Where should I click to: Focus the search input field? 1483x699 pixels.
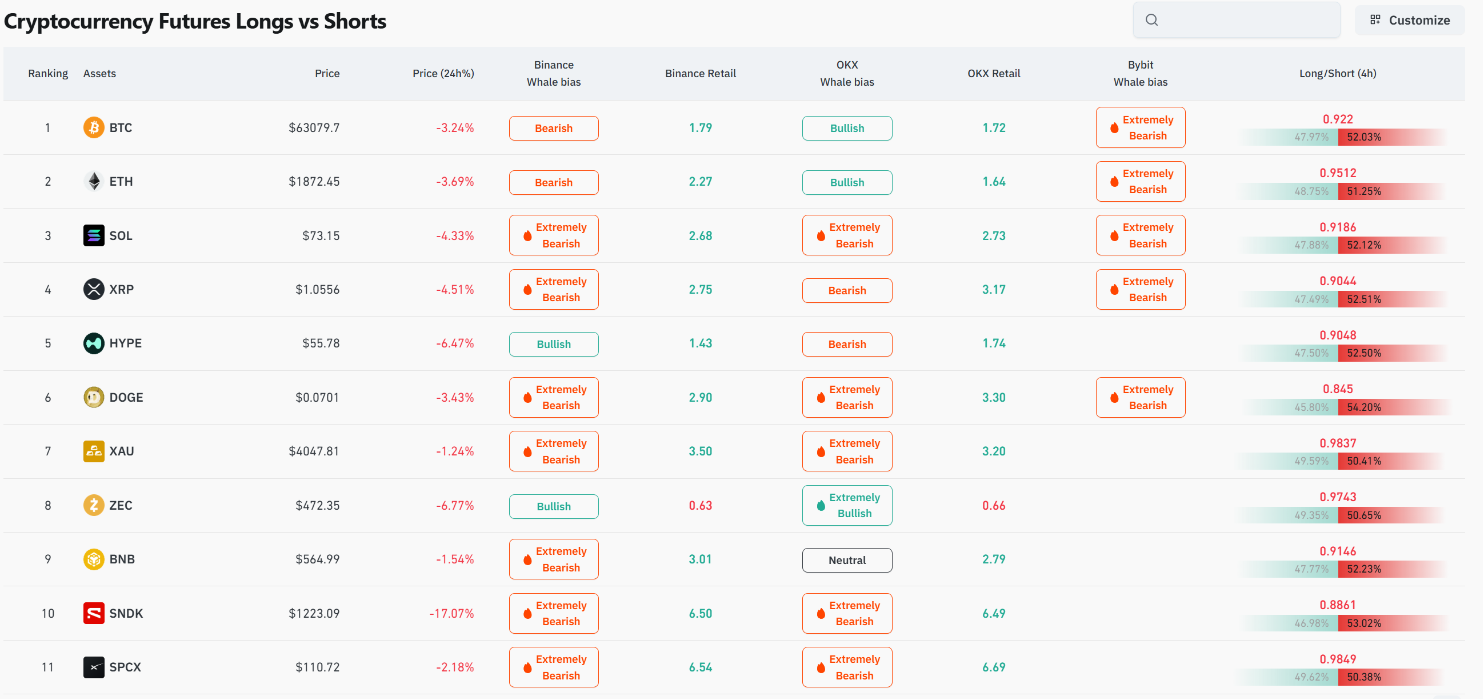tap(1237, 20)
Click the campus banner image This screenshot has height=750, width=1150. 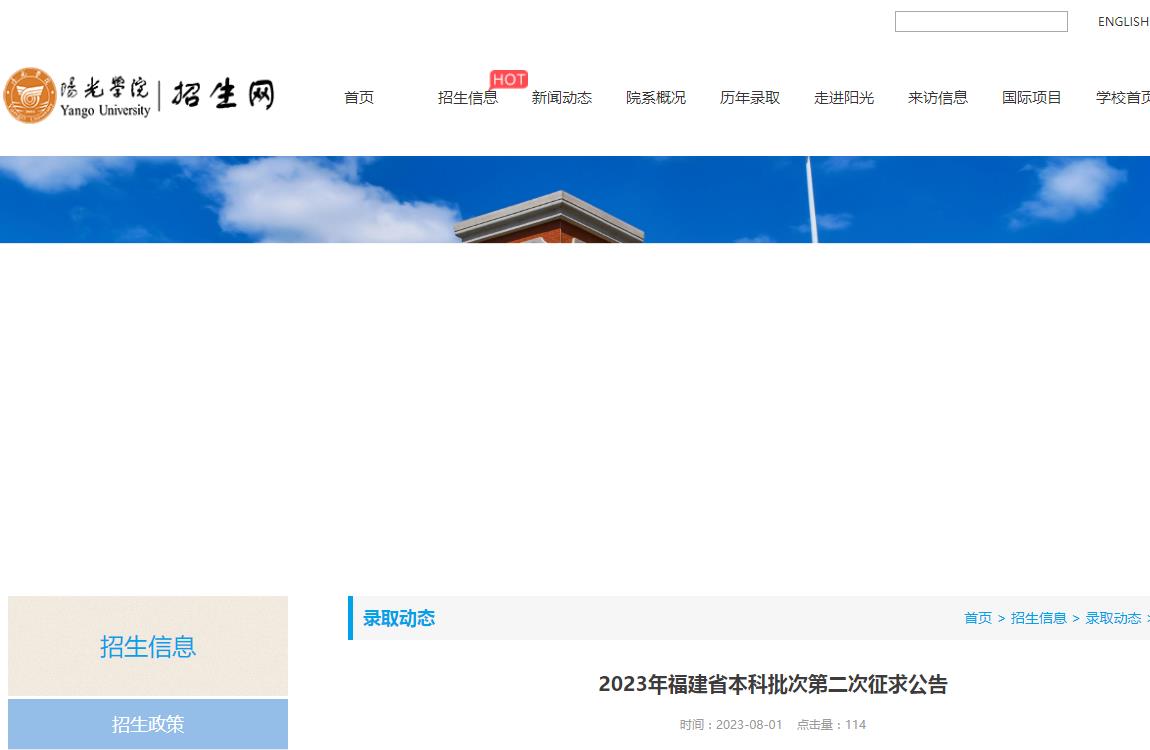click(575, 199)
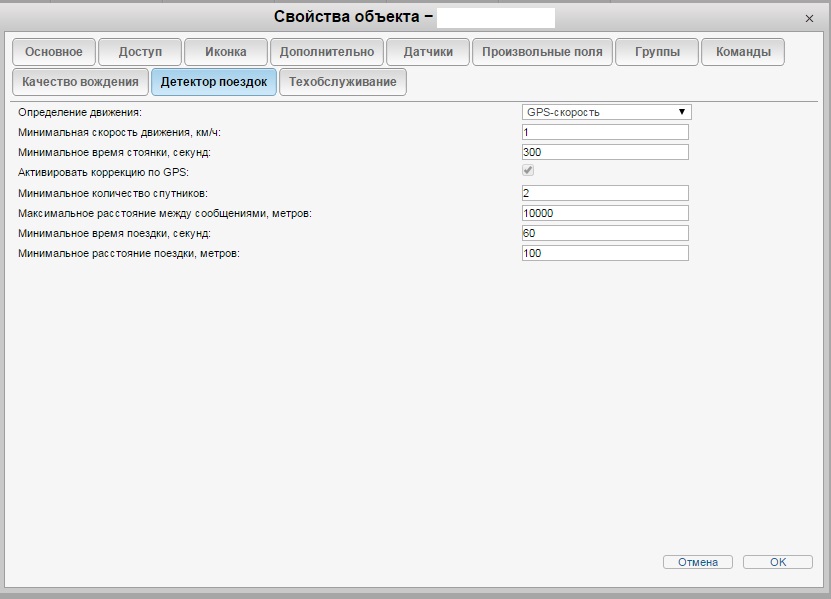
Task: Click the Минимальное время поездки field
Action: tap(605, 233)
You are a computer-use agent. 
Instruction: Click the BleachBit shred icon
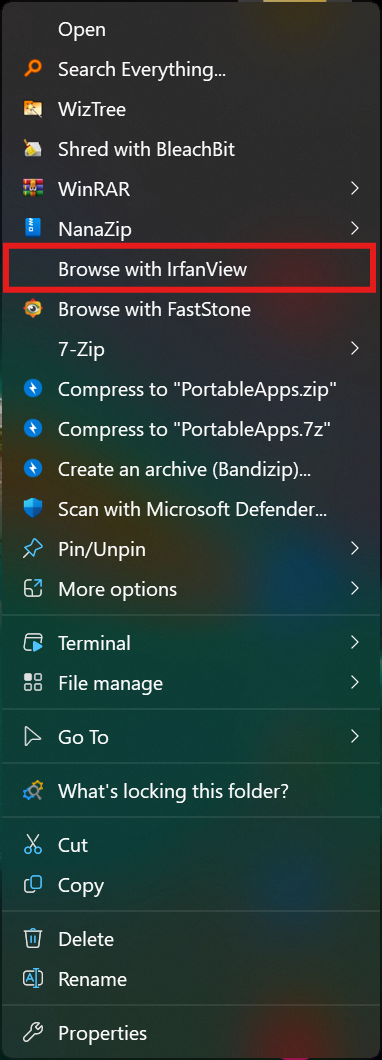point(32,149)
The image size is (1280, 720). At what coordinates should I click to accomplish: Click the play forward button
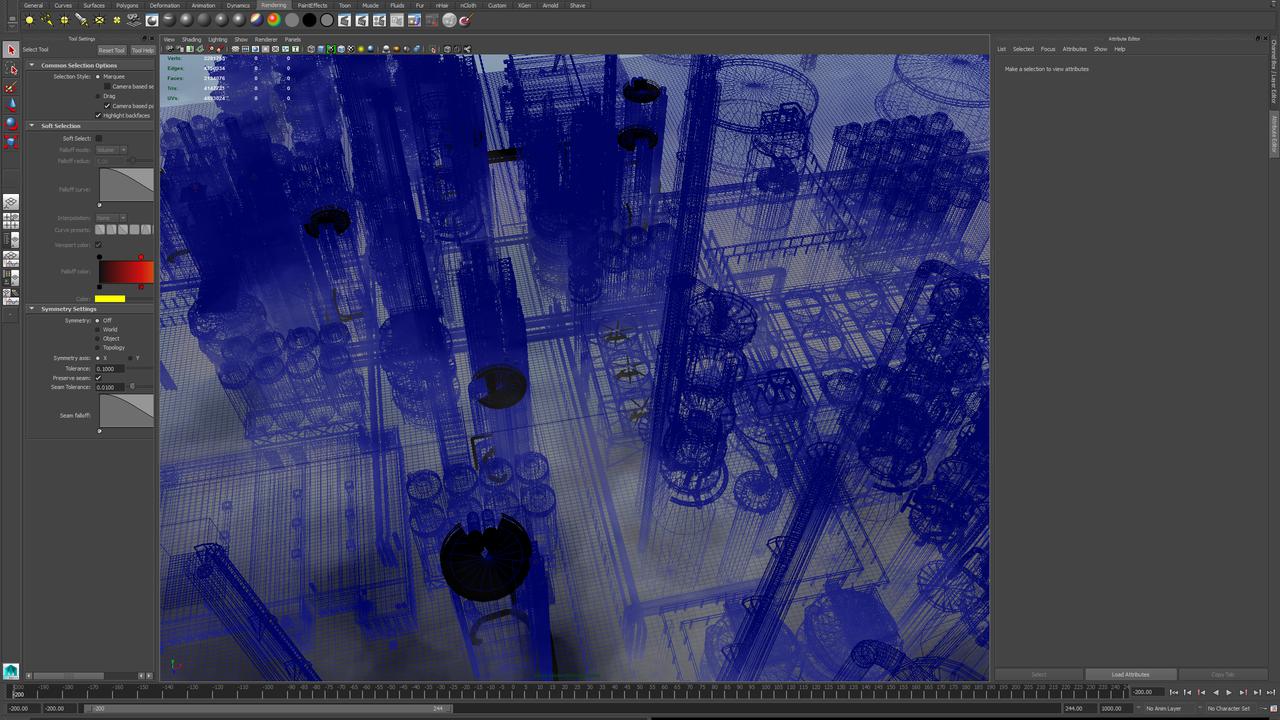(1229, 692)
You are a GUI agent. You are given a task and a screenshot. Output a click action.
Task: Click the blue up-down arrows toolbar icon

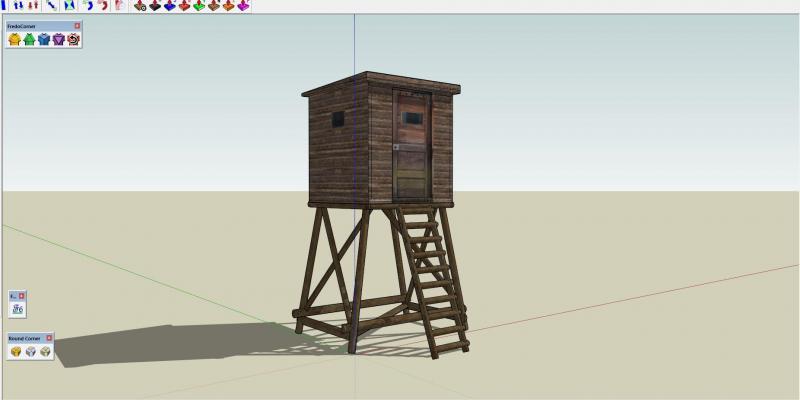click(x=19, y=5)
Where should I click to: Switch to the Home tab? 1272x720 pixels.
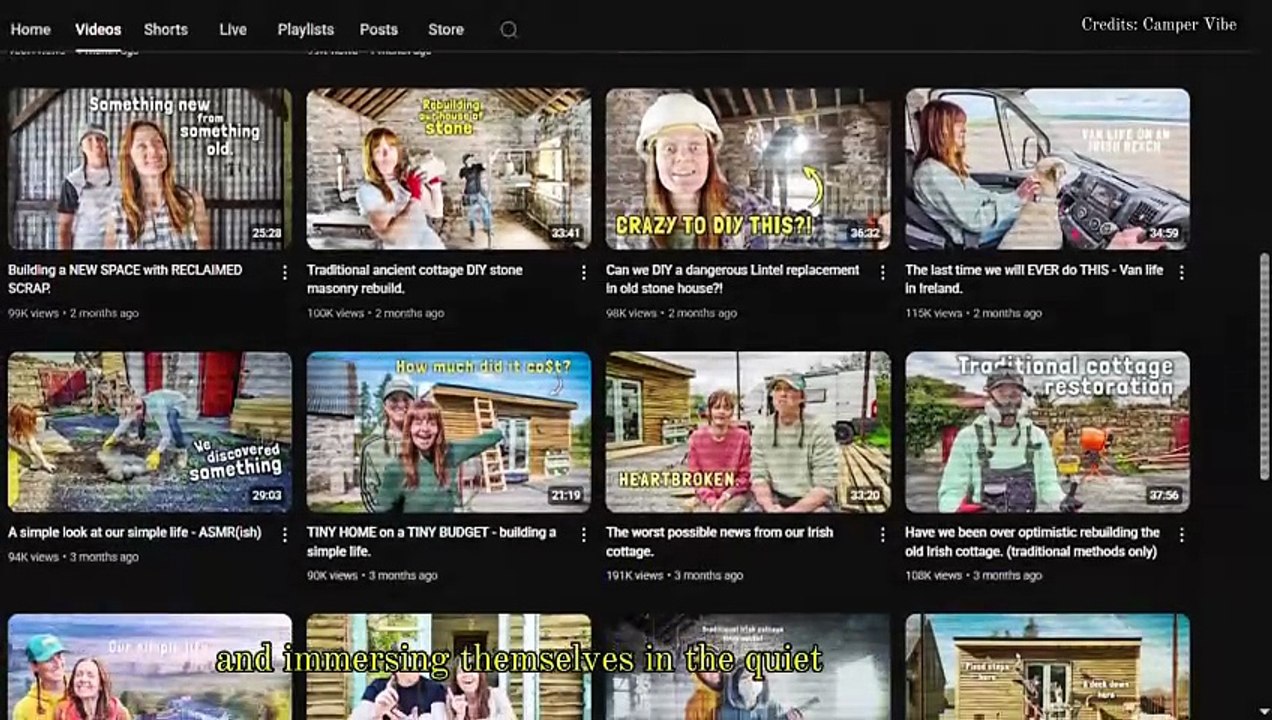30,29
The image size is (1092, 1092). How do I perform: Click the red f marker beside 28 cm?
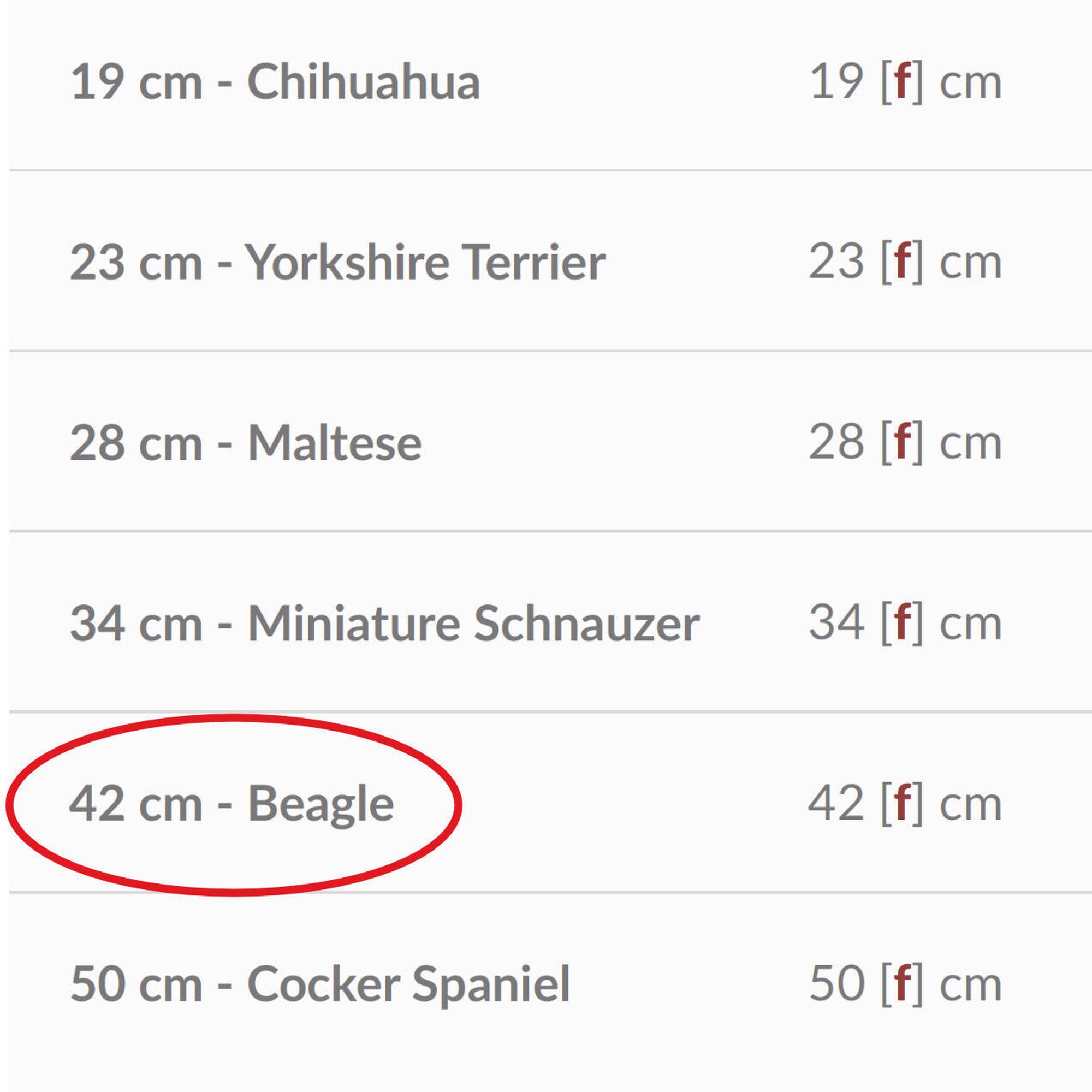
########################################
Short task:
Reproduce the listing word for word, beginning at the line that contains "Where should I click to: Switch" and continuing through the end of the listing. Leave the pictures out.

Exercise result:
Where should I click to: Switch to the Home tab? 1272x720 pixels.
30,29
The image size is (1092, 1092). How do I perform: Click the red f marker beside 28 cm?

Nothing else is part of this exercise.